[GIVEN TEXT]
-------

Born November 11, 1961, in Long Beach, CA; married; children: one daughter. Education: Tufts University, B.A., 1984; University of California, Santa Barbara, M.A., 1991, Ph.D., 1995.

ADDRESSES:

Home—New Haven, CT. Office—Department of Philosophy and Religious Studies, Sacred Heart University, 5151 Park Ave., Fairfield, CT 06825-1000; fax: 203-371-7807. E-mail—[email protected].

CAREER:

Religious scholar. Worked as a teacher and Elderhostel lecturer; Hollins College, Roanoke, VA, instructor in department of philosophy and religion, 1994-95; Sacred Heart University, Fairfield, CT, began as assistant professor, became associate professor of religious studies and chair of department of philosophy and religious studies, 1995—.

MEMBER:

Association for the Sociology of Religion, Society for the Scientific Study of Religion (national program chair, 1997), American Academy of Religion, Omnicron Delta Epsilon, Phi Beta Kappa.

AWARDS, HONORS:

Distinguished Scholars fellow, 1989-90; California State graduate fellow, 1991-92, 1992-93; Thomas O'Day Award for the study of religion and sociology, 1994; research award, Society for the Scientific Study of Religion, 1994.

WRITINGS:

(Editor and contributor) J. Gordon Melton The Churches Speak On—Euthanasia: Official Statements from Religious Bodies and Ecumenical Organizations ("The Churches Speak" series), Gale (Detroit, MI), 1991.

God Gave Us the Right: Conservative Catholic, Evangelical Protestant, and Orthodox Jewish Women Grapple with Feminism, Rutgers University Press (New Brunswick, NJ), 1999.

(Editor, with Phil Zuckerman) Sex and Religion, Thomson Wadsworth (Belmont, CA), 2005.

Contributor to books, including Magical Religion and Modern Witchcraft, edited by James Lewis, State University of New York Press, 1995; Encyclopedia of Women and World Religions, edited by Serinity Young, Macmillan, 1998; The Encyclopedia of Politics and Religion, edited by Robert Wuthnow, Congressional Quarterly Books, 1998; and Reflexive Ethnography: Remembering for Whom We Speak, edited by Lewis Carter, Jai Press, 1999. Contributor to periodicals, including Sociology of Religion.

SIDELIGHTS:

Christel Manning, who was born in California and raised in Germany, has taught classes that include introductions to religion and women in world religions. Her 1999 title, God Gave Us the Right: Conservative Catholic, Evangelical Protestant, and Orthodox Jewish Women Grapple with Feminism, is a study of women in these three conservative groups in which she demonstrates that conservative women are not entirely united in their views on such issues as feminism, abortion, and homosexuality. Library Journal reviewer Rachel Singer found "especially interesting" the differences between the positions these women have taken and those of the official leadership of their religious-right churches, "as well as the degrees to which these women have integrated feminism into their own lives."

Manning interviewed women who belonged to three congregations in the Los Angeles, California, area to reach her conclusions. She limited her interviews to those women who had left and then returned to the two conservative churches and one synagogue or who had converted. Her goal was, as she writes, to examine how women integrate "modern secular ideas—feminism in particular—with the demands and rewards of traditional religious participation."

-------

[DATA SECTION]
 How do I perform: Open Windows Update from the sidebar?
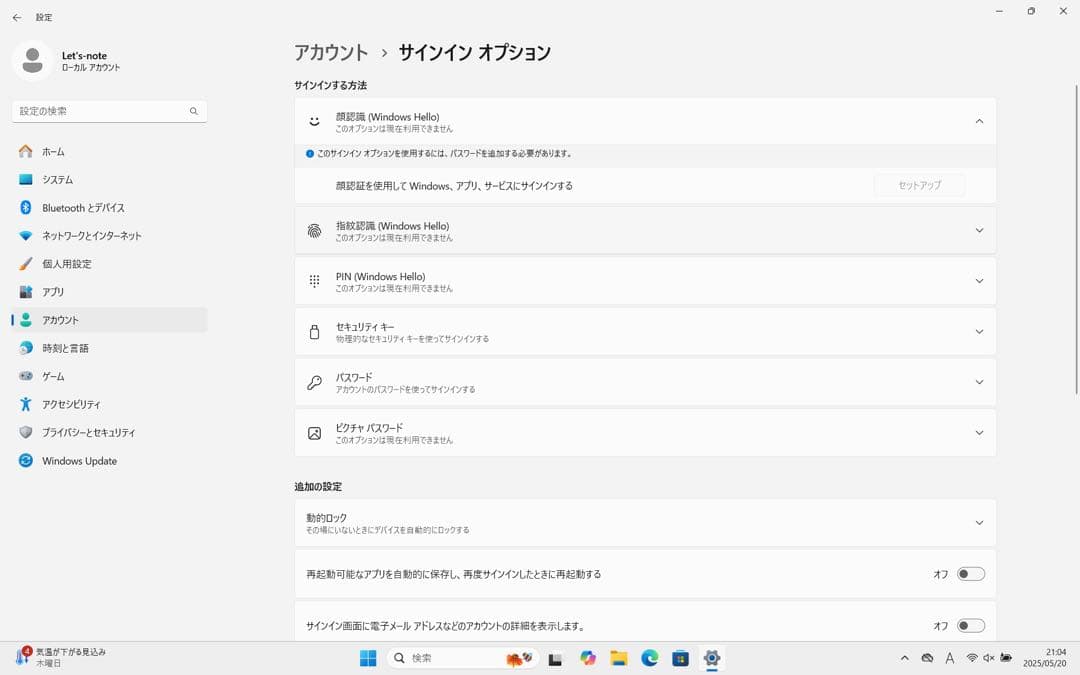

-------

[WRITTEN TASKS]
1) In the profile of Christel Manning, which press published God Gave Us the Right?
2) Please resume the profile of Christel Manning, starting after its final sentence.

[FINAL ANSWERS]
1) Rutgers University Press

2)
Manning discovered that most of the women she spoke with worked outside of the home and believed in gender equity in the workplace, but did not support it to the same degree within marriage. The women all disagreed with abortion and homosexual rights. Those who belonged to the Charismatic Evangelical Protestant church believed the teachings of their ministers that hold that the solution to these perceived problems can be found in conversion and reforming society to reflect their standards. Betty A. Deberg noted in the Journal of Religion that "Protestants of a certain stripe want to reclaim America because of the historical experience in this country that led them to believe that 'they are America.' But such is radically not the case for Roman Catholics and Jews. Conservative Catholic women are not battling for America, according to Manning, but for the Roman Catholic Church itself."

Roman Catholics have never dominated American culture, and Manning found that conservative Catholic women, who tend to be in the minority even within their own parishes, are more preoccupied with the Church's teaching on these controversial positions and do not believe they can alter society at large. Deberg further noted that for Orthodox Jewish women "antiabortion and antihomosexuality positions were a part of the religious freedom they enjoyed in this country." These women cared little about how feminism impacted social trends or employment practices, although they oppose its influence in their synagogues and homes. Deberg called God Gave Us the Right "a cautionary tale about the dangers of generalizing about traditionalists/fundamentalists across the lines of historic religious traditions."

Manning is editor, with Phil Zuckerman, of Sex and Religion, a study of the various perspectives on sex held by a number of world religions, and how these views inform each religion's positions on gender and sexuality. A chapter each is dedicated to Hinduism, Buddhism, Chinese religions, Judaism, Christianity, the Mormon religion, Islam, and the Children of God. Manning and Zuckerman, a professor of sociology and religious studies, provide the introduction and conclusion.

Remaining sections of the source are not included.